* _Dataset content_:
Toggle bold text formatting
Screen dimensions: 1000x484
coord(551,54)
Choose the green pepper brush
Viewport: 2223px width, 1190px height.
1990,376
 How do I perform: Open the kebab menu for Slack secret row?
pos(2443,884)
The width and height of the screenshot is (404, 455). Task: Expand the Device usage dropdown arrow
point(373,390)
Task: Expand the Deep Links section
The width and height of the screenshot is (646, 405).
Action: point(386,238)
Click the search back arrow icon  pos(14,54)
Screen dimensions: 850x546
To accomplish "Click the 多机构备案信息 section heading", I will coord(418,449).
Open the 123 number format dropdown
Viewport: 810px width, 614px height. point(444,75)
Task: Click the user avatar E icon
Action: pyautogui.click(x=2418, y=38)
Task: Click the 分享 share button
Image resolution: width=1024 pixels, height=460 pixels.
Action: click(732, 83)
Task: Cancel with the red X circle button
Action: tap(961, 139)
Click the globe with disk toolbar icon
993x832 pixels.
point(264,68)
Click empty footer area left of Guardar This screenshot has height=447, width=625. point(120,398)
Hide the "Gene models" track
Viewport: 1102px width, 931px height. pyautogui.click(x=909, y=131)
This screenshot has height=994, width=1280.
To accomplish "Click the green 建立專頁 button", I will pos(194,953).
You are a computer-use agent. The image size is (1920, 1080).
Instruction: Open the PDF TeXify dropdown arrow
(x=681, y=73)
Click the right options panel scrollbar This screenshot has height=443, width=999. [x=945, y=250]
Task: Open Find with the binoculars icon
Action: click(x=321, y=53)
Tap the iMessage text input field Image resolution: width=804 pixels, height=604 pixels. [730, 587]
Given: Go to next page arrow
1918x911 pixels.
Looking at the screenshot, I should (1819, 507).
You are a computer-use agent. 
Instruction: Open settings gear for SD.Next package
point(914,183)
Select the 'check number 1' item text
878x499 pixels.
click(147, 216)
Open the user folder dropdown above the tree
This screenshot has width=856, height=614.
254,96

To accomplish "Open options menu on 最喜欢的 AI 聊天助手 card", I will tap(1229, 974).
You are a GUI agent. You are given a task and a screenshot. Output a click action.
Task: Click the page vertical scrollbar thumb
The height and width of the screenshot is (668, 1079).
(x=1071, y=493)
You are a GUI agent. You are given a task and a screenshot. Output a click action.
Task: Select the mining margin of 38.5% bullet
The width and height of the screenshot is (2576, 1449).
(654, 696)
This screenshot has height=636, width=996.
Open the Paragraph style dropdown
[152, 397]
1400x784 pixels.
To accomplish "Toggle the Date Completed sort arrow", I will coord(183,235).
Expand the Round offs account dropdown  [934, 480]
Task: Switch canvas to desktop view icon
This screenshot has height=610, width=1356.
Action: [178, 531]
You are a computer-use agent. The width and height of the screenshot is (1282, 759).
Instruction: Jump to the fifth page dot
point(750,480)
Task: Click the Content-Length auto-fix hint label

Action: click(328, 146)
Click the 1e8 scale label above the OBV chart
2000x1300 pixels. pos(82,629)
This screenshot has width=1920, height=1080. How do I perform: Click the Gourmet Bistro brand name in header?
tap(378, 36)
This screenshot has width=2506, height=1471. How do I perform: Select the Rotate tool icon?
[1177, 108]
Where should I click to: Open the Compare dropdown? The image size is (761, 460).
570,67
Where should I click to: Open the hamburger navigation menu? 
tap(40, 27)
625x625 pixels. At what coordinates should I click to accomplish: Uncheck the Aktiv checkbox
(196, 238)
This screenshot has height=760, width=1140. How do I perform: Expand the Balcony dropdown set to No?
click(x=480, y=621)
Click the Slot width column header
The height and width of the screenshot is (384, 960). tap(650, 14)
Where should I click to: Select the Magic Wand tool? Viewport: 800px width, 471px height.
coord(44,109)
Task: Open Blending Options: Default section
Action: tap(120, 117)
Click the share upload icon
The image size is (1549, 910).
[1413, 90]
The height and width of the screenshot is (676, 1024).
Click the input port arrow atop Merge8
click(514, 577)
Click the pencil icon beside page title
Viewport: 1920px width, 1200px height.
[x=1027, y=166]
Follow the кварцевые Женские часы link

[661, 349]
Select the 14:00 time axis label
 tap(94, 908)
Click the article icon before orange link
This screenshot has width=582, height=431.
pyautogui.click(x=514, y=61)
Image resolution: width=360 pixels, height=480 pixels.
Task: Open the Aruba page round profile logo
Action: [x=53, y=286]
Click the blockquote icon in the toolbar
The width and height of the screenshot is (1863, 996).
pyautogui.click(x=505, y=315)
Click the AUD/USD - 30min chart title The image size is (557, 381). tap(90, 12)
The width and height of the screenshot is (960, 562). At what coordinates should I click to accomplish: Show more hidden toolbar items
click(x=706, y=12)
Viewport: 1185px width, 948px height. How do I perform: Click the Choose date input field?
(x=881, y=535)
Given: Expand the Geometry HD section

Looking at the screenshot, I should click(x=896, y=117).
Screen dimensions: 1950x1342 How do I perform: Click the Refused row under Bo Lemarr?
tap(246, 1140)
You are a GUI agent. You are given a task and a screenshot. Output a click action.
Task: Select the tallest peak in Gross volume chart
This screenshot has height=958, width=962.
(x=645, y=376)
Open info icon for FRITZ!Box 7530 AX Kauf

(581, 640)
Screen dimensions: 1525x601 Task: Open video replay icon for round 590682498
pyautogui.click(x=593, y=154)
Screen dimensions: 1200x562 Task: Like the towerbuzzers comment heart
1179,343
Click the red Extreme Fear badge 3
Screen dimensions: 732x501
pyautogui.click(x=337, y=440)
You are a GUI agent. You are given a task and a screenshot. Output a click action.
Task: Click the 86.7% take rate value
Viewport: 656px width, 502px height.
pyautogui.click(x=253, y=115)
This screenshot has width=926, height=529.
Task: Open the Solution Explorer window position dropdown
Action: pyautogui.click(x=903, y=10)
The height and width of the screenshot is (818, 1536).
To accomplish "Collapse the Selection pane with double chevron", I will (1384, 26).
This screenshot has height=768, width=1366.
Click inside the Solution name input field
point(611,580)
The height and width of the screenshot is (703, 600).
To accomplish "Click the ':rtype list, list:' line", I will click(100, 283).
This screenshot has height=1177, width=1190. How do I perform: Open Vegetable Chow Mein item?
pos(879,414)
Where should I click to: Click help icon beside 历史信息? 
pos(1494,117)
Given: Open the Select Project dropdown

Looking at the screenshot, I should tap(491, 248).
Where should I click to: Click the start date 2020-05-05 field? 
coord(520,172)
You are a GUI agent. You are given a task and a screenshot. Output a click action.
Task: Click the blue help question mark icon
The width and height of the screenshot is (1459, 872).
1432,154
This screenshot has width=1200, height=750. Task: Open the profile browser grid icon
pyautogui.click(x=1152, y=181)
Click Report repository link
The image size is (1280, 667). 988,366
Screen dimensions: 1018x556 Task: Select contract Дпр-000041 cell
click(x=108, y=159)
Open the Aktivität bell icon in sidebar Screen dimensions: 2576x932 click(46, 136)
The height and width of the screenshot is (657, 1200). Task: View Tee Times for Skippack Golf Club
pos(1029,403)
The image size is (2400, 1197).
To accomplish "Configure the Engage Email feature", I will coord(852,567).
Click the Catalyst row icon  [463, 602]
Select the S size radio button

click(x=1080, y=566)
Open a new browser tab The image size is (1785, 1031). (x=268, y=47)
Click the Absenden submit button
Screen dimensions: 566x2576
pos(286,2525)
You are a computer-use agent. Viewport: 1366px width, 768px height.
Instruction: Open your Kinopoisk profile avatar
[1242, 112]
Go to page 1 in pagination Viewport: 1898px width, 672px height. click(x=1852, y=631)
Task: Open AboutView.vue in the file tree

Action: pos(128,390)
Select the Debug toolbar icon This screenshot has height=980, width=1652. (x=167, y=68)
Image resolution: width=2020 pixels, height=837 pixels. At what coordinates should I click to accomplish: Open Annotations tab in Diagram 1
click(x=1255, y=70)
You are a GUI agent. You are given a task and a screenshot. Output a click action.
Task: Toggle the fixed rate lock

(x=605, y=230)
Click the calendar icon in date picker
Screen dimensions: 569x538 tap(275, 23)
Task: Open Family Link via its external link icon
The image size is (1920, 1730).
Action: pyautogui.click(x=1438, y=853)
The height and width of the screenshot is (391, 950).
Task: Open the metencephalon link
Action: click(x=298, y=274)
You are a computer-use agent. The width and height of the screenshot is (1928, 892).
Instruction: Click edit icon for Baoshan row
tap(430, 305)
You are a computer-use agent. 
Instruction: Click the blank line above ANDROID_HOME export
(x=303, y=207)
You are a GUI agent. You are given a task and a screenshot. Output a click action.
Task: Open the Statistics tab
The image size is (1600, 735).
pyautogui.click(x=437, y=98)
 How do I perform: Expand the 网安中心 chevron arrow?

* _Problem to solve_:
Retype the records above from the line with "Click the Absenden submit button" to the line with "Go to page 1", both included.

* _Output of the exercise_:
Click the Absenden submit button
Screen dimensions: 566x2576
pos(286,2525)
You are a computer-use agent. Viewport: 1366px width, 768px height.
Instruction: Open your Kinopoisk profile avatar
[1242, 112]
Go to page 1 in pagination Viewport: 1898px width, 672px height. click(x=1852, y=631)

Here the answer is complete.